→ **The task**: The required output is the stretch from the line containing "This screenshot has height=401, width=532." through the line containing "Screen dimensions: 980x552" in the records below, unaltered and with no pictures.
Task input section start
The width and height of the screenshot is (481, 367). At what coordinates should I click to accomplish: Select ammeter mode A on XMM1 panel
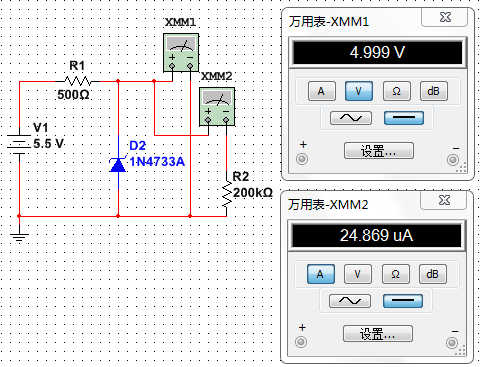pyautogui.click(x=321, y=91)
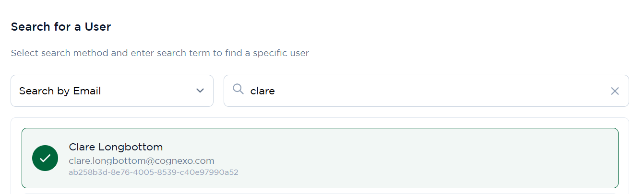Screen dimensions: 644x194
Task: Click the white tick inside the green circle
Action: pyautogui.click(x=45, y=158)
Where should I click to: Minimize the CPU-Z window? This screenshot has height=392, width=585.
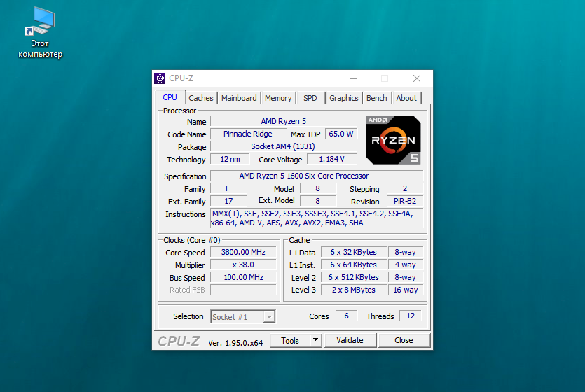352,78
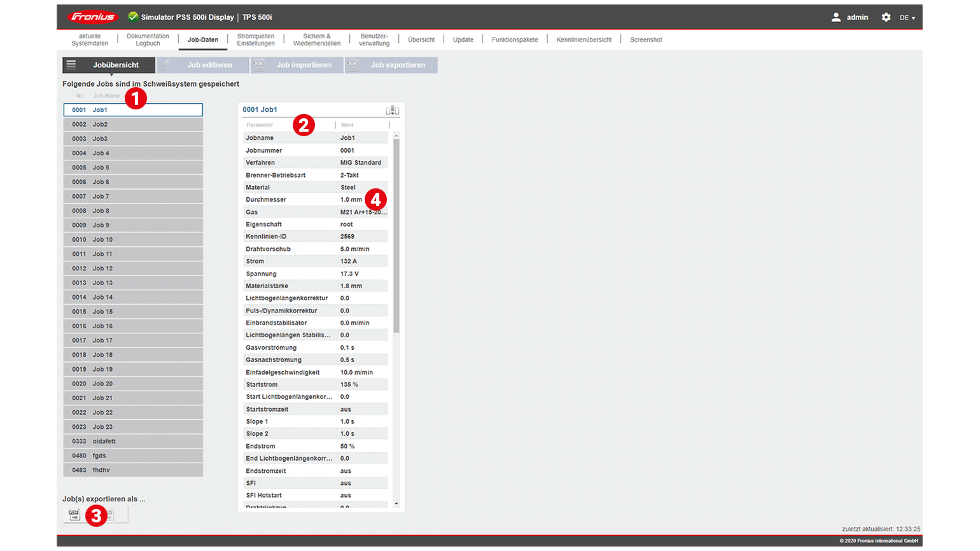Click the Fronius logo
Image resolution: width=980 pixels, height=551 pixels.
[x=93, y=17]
Task input section end
Task input section start
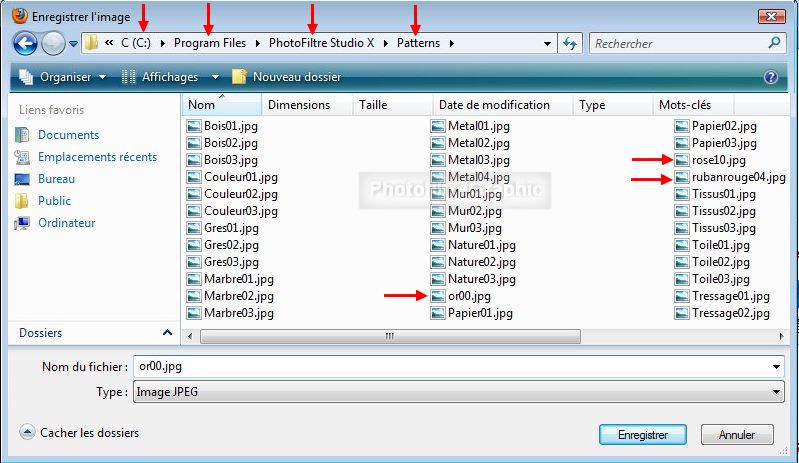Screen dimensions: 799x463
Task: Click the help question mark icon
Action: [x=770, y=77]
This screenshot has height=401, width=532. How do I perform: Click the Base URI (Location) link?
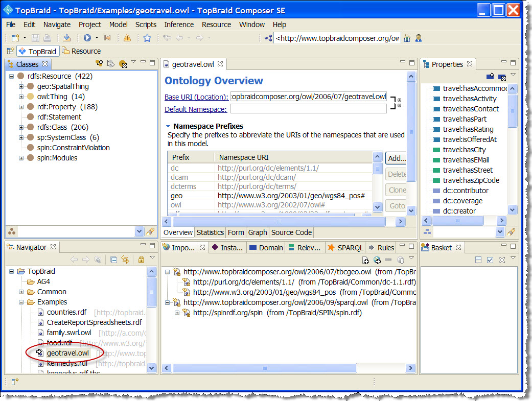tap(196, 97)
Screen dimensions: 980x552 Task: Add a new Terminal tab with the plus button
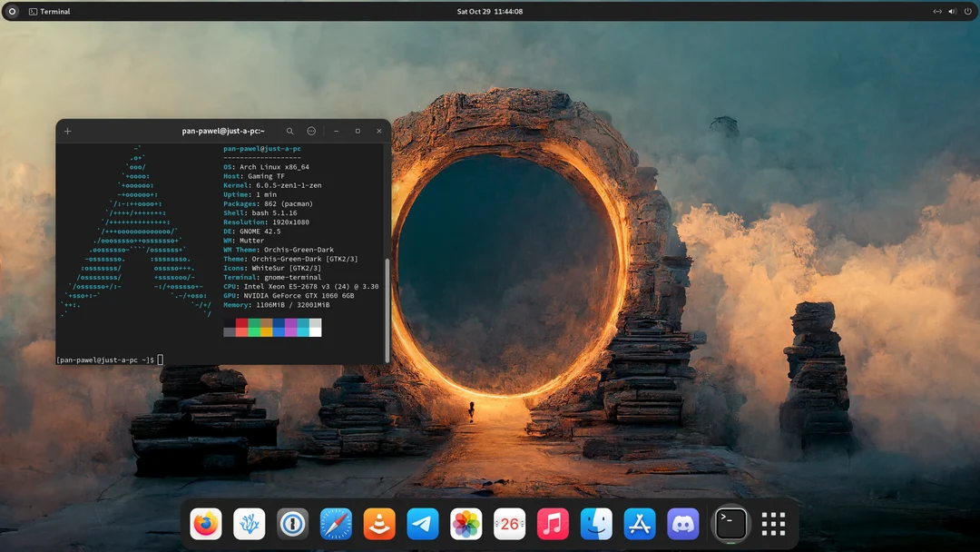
Task input section end
Task input section start
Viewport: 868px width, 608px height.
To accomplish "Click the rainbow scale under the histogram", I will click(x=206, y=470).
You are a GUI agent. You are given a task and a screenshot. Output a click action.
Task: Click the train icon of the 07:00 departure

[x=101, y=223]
Task input section end
→ **Solution**:
This screenshot has height=401, width=532. How do I perform: Click the Base URI (Location) link?
tap(196, 97)
Screen dimensions: 980x552 Task: Add a new Terminal tab with the plus button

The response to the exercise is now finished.